Download or read book Molecular Mechanisms of Neuronal Responsiveness written by Yigal H. Ehrlich and published by Springer Science & Business Media. This book was released on 2013-03-13 with total page 553 pages. Available in PDF, EPUB and Kindle. Book excerpt: The interaction of neurotransmitters, neuromodulators and neuroactive drugs with receptors localized at the cell surface initiates a chain of molecular events leading to integrated neuronal responses to the triggering stimuli. Major advancements in the characterization and isolation of recep tor molecules have answered many quest ions regarding the nature of the ele ments that determine the specificity in these interactions. At the same time, recent studies have provided evidence that delicate regulation by intracellular enzymatic systems determines the efficiency of the stimulus response coupling process, mediates the interaction between receptors, operates in feedback control mechanisms and transduces signals from the receptors to various effector sites in a highly coordinated fashion. These studies are at the focus of the present volume, which is an outcome of a symposium held at the University of Vermont College of Medicine on March 21-23, 1986, in conjunction with the seventeenth annual meeting of the Amer ican Society for Neurochemistry. The symposium has demonstrated clearly that the concerted efforts of investigators in neurophysiology, biochemis try, pharmacology, cell-biology, molecular genetics, neurology, and psy chiatry are required to achieve better understanding of the processes under lying neuronal responsiveness. This volume includes contributions provided by prominent investigators in all these research areas. We hope that the readers will find here a useful source of information and ideas for stimu lating further studies which may serve to narrow the gap between basic neuroscience research and its clinical implications.

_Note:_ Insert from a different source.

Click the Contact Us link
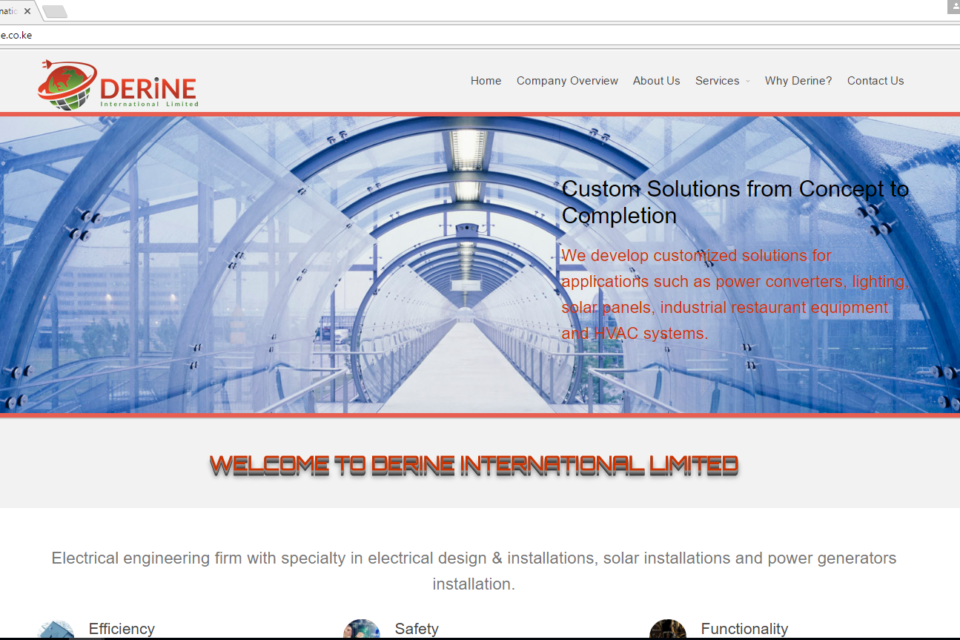Viewport: 960px width, 640px height. point(875,81)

Download or read book Core Topics in Neuroanaesthesia and Neurointensive Care written by Basil F. Matta and published by Cambridge University Press. This book was released on 2011-10-13 with total page 535 pages. Available in PDF, EPUB and Kindle. Book excerpt: Core Topics in Neuroanesthesia and Neurointensive Care is an authoritative and practical clinical text that offers clear diagnostic and management guidance for a wide range of neuroanesthesia and neurocritical care problems. With coverage of every aspect of the discipline by outstanding world experts, this should be the first book to which practitioners turn for easily accessible and definitive advice. Initial sections cover relevant anatomy, physiology and pharmacology, intraoperative and critical care monitoring and neuroimaging. These are followed by detailed sections covering all aspects of neuroanesthesia and neurointensive care in both adult and pediatric patients. The final chapter discusses ethical and legal issues. Each chapter delivers a state-of-the art review of clinical practice, including outcome data when available. Enhanced throughout with numerous clinical photographs and line drawings, this practical and accessible text is key reading for trainee and consultant anesthetists and critical care specialists.